_Problem to solve_. Copy every line of the listing that holds the string "Task".
=-=-=-=-=
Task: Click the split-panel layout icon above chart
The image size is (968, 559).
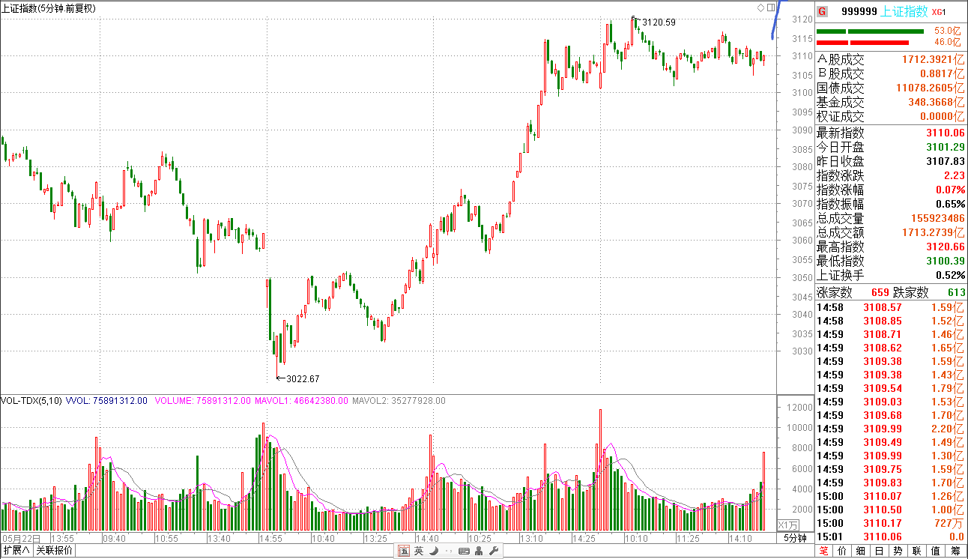Action: (771, 7)
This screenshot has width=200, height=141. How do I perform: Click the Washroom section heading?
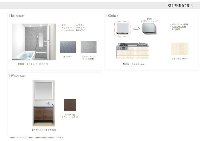[18, 76]
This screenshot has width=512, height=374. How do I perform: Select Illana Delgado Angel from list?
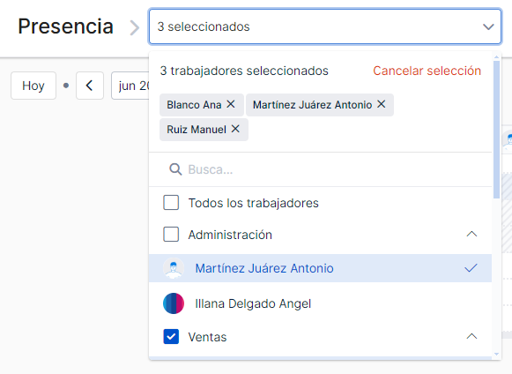pyautogui.click(x=320, y=303)
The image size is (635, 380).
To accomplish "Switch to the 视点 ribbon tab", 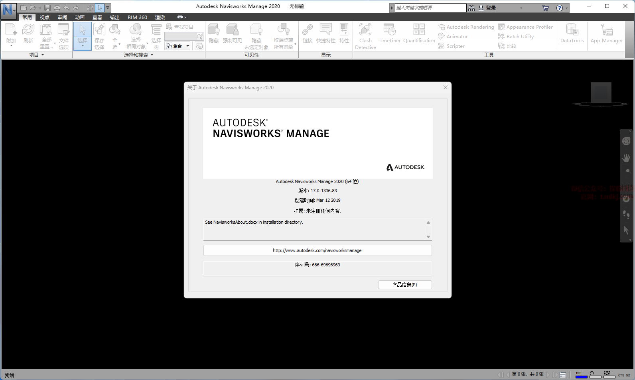I will click(x=45, y=18).
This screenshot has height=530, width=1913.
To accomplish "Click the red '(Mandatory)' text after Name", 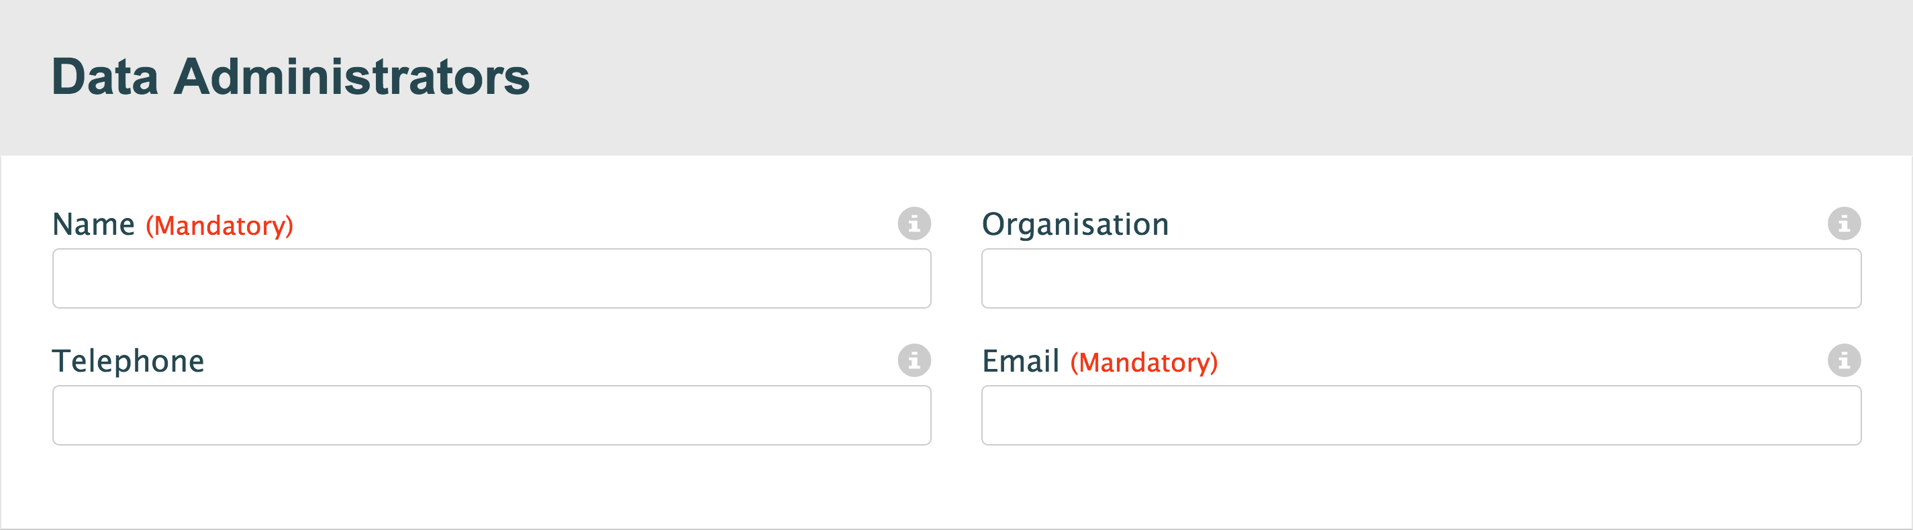I will [x=219, y=226].
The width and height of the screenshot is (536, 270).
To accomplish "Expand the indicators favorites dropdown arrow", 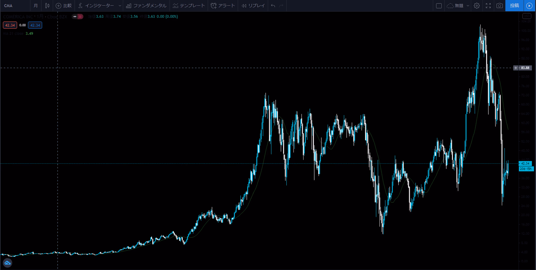I will point(120,6).
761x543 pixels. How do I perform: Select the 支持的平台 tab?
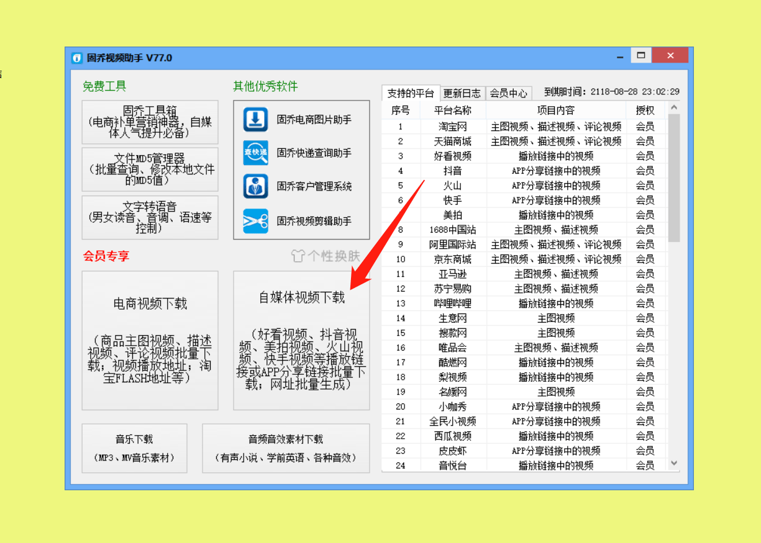point(410,93)
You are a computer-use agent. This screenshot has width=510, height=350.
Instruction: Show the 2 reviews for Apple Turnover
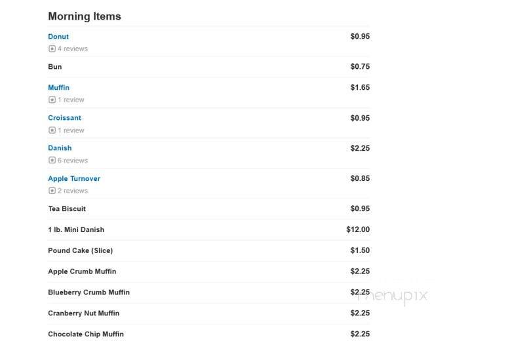click(x=72, y=191)
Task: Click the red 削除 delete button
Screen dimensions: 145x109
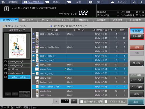Action: tap(137, 47)

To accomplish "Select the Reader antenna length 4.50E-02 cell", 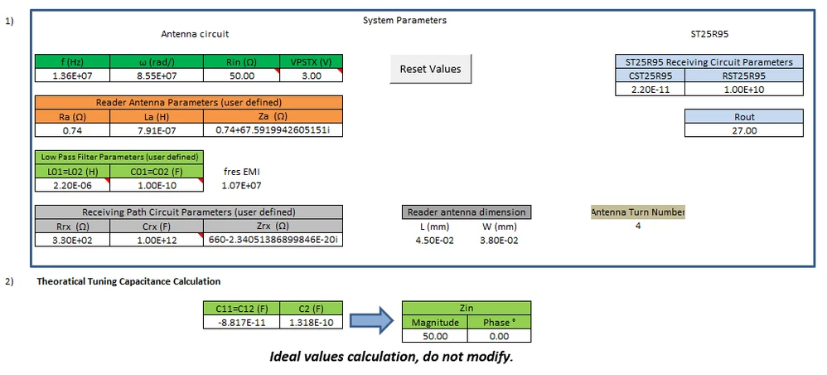I will (435, 241).
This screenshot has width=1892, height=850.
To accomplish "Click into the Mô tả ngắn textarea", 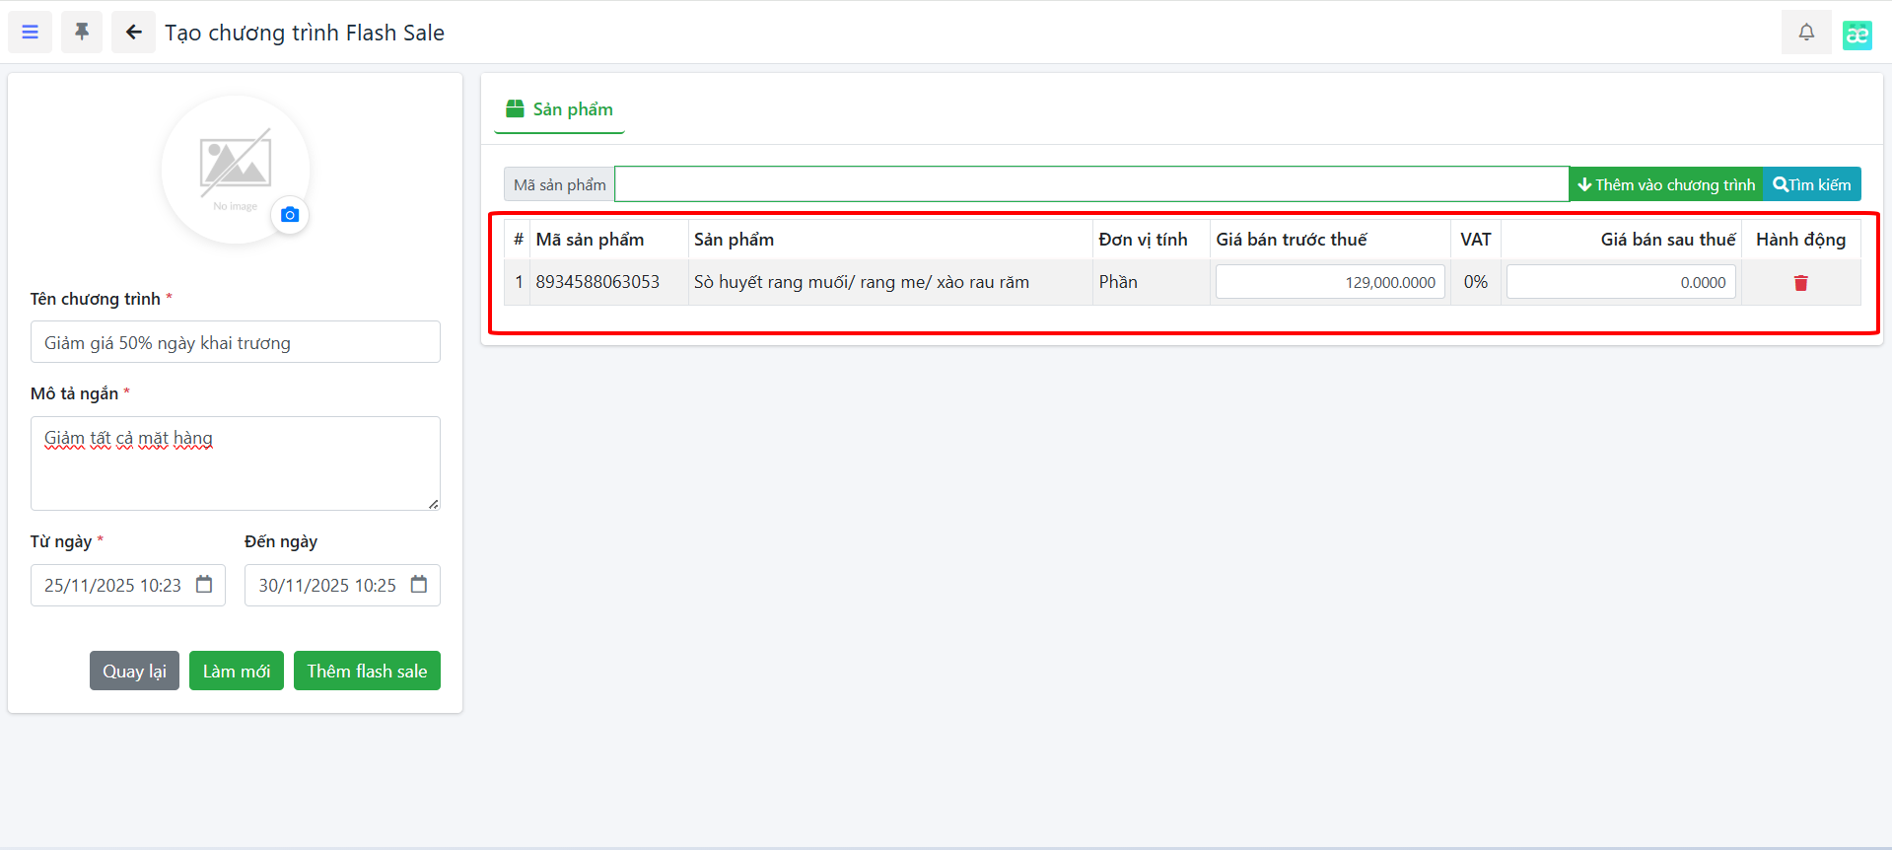I will click(x=235, y=463).
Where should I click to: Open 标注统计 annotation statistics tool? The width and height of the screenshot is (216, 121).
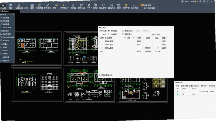pos(134,6)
=-=-=-=-=
_Solution for this exercise_.
Task: Click the split-panel layout icon above chart
Task: Click the red 削除 delete button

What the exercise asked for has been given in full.